The rest of the press conference was a blur of hands and questions, but the energy never recovered. Vale answered only twice, both times with short, cryptic phrases that left the reporters unsatisfied.

Anne fielded the rest, and if her answers were shorter than before, no one noticed. All they remembered was the moment when the balance of power shifted, and the predator stopped pretending to be tame.

Outside the theater, the crowd had caught wind of the exchange. By the time Anne and Marcus reached the after-party, the clip had gone viral. The hashtags trended in twelve countries: #JokerThreat, #ValeEffect, #VelvetGuillotine.

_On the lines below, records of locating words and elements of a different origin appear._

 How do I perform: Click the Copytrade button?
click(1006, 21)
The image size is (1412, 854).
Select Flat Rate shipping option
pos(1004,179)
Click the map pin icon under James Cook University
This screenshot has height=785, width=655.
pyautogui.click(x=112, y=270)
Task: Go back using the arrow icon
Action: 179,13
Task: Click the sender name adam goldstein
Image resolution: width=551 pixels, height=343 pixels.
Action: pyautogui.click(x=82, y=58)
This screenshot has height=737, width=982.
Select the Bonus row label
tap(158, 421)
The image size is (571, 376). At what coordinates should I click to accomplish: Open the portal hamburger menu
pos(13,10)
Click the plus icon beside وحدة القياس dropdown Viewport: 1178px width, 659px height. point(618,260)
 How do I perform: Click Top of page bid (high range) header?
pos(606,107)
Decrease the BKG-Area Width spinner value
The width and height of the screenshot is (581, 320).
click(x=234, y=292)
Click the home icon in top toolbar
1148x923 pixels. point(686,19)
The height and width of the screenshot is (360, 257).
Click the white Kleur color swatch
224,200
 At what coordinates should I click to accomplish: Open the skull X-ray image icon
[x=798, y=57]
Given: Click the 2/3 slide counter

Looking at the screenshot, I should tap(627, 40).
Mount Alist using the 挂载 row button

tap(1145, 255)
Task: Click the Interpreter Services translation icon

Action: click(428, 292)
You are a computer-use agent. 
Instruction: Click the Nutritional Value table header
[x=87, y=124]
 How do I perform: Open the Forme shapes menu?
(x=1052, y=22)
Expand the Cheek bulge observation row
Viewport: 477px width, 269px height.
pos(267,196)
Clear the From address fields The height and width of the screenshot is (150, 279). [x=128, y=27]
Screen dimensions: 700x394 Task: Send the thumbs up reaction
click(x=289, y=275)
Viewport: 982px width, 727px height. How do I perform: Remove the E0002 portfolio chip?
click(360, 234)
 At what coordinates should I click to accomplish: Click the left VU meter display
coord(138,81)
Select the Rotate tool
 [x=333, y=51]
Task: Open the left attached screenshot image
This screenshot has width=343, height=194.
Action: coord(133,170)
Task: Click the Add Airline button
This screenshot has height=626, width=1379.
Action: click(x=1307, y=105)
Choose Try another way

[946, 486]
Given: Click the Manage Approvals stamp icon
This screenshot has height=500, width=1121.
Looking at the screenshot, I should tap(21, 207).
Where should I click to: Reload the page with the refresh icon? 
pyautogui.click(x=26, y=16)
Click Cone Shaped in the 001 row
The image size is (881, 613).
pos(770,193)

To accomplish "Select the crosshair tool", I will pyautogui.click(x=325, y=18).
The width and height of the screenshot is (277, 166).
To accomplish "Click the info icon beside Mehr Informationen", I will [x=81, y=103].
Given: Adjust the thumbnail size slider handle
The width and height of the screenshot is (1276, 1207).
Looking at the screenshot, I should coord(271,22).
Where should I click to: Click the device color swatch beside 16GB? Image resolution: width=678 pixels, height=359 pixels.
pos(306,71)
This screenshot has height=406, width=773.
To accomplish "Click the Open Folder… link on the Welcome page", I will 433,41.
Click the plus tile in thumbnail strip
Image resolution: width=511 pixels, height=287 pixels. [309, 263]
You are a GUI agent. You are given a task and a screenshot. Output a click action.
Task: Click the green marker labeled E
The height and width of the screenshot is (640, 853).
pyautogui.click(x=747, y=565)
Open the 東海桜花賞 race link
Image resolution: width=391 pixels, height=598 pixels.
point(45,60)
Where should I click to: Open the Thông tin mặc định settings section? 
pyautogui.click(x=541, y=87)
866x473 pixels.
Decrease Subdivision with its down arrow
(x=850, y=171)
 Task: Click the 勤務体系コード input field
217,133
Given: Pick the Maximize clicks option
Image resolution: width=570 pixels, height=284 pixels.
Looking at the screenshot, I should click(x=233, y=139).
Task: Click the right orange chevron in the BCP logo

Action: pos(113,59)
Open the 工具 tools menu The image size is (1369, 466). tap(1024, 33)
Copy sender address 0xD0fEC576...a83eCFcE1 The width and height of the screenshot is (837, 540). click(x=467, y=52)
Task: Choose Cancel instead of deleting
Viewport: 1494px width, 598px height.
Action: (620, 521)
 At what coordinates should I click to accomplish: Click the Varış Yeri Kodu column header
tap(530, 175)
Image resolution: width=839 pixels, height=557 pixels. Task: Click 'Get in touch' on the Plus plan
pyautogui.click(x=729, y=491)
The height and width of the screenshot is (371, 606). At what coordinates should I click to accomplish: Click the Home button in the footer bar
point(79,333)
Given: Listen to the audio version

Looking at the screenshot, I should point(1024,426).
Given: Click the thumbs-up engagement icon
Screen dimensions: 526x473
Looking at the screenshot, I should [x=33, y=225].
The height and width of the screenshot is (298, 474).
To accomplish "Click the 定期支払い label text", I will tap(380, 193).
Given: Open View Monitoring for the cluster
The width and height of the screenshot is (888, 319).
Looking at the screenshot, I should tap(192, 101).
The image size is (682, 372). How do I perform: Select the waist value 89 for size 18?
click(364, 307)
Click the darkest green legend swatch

Inside the party, Anne stood alone by the bar, hands still trembling, a cold glass of champagne sweating onto her palm. Vale appeared beside her, silent, his own glass untouched.

They stood for a long moment, neither speaking, letting the sound of the room wash over them.

Finally, Anne said, "You didn't have to do that."

He shrugged, slow and elegant.

"I wanted to."

She looked at him then, really looked, and something in her face softened.

"Do you ever stop performing?"

He smiled, just a touch.

"Does anyone?"

She laughed, this time without any tension, and together they watched the party unfold, the memory of the moment replaying behind every pair of eyes.

Vale didn't say another word for the rest of the night.

But every time Anne glanced his way, she found him already watching, the hint of a smile ready for her and her alone.

And for the first time, she didn't mind at all.